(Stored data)
________
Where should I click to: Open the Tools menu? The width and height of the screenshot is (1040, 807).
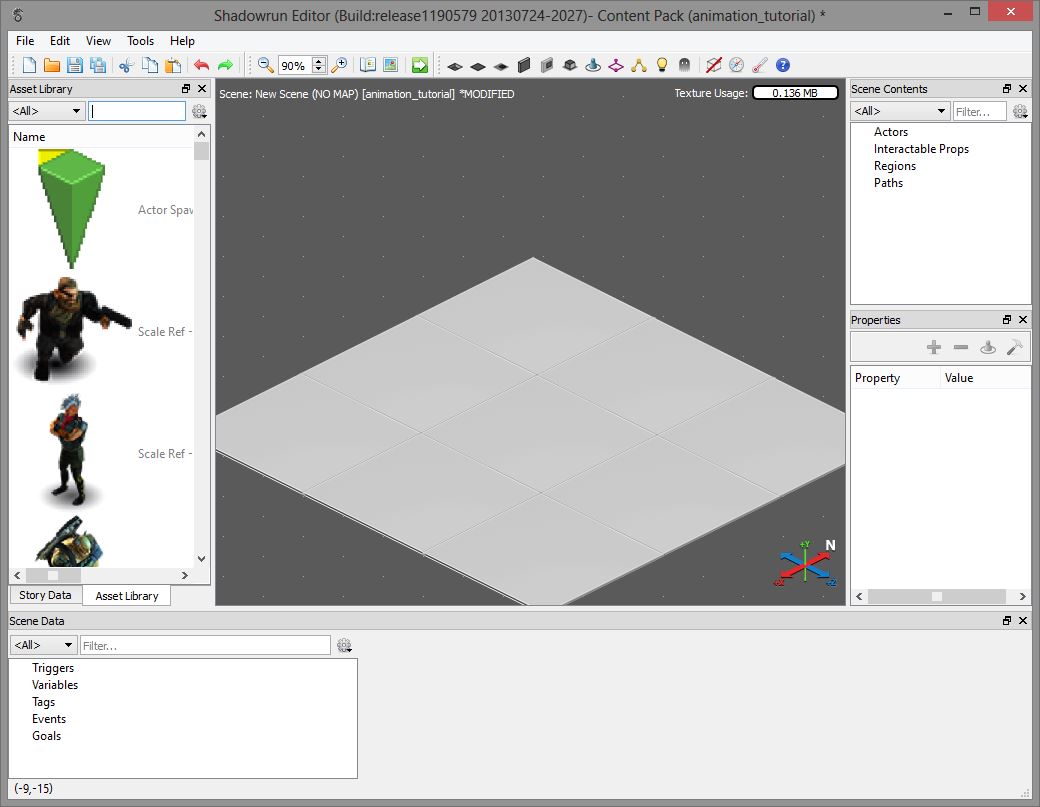click(140, 41)
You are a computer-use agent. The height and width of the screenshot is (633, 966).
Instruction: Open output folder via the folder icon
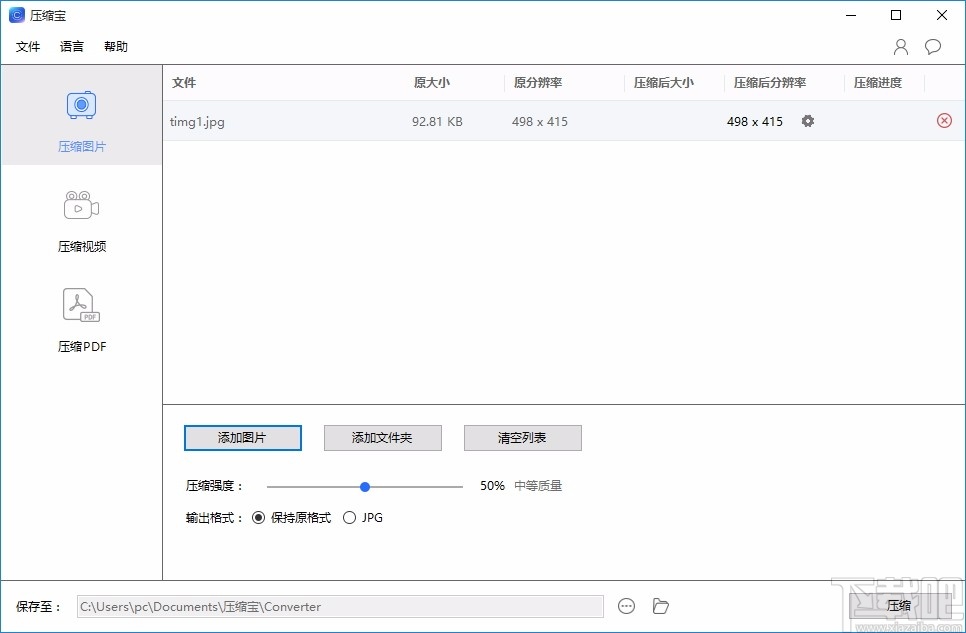pyautogui.click(x=660, y=605)
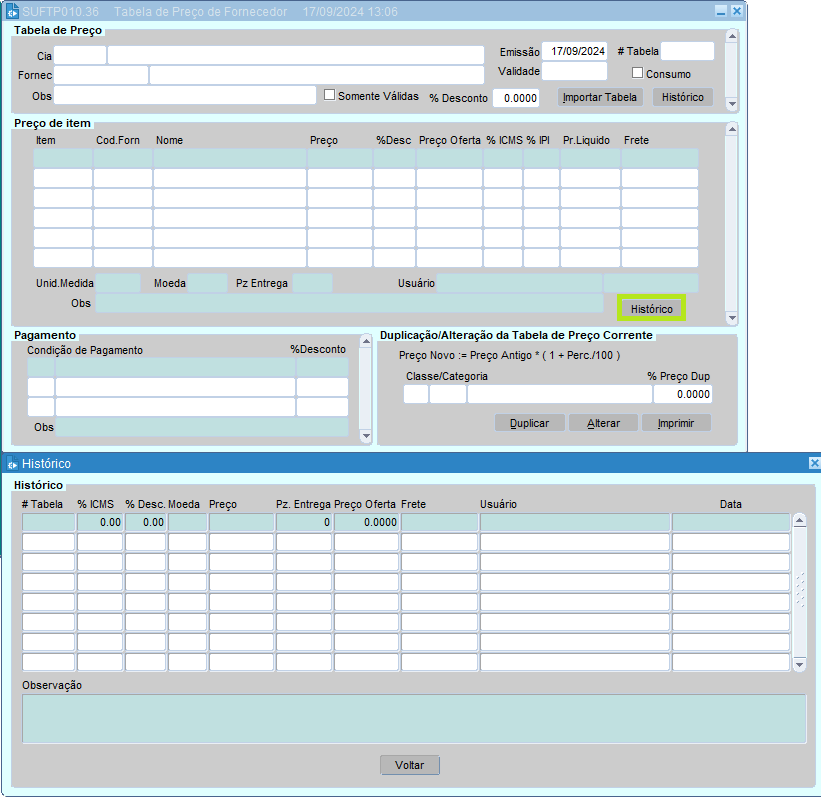This screenshot has height=798, width=821.
Task: Close the Histórico dialog window
Action: (x=814, y=464)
________
> What is needed: Extract exactly the lines from the one containing "You are a computer-use" through the last line of the records above, both included, and leave out the pictures.

> Answer space:
You are a computer-use agent. The height and width of the screenshot is (633, 966).
Instruction: Open output folder via the folder icon
pyautogui.click(x=660, y=605)
This screenshot has height=798, width=821.
Task: Close the Histórico dialog window
Action: (x=814, y=464)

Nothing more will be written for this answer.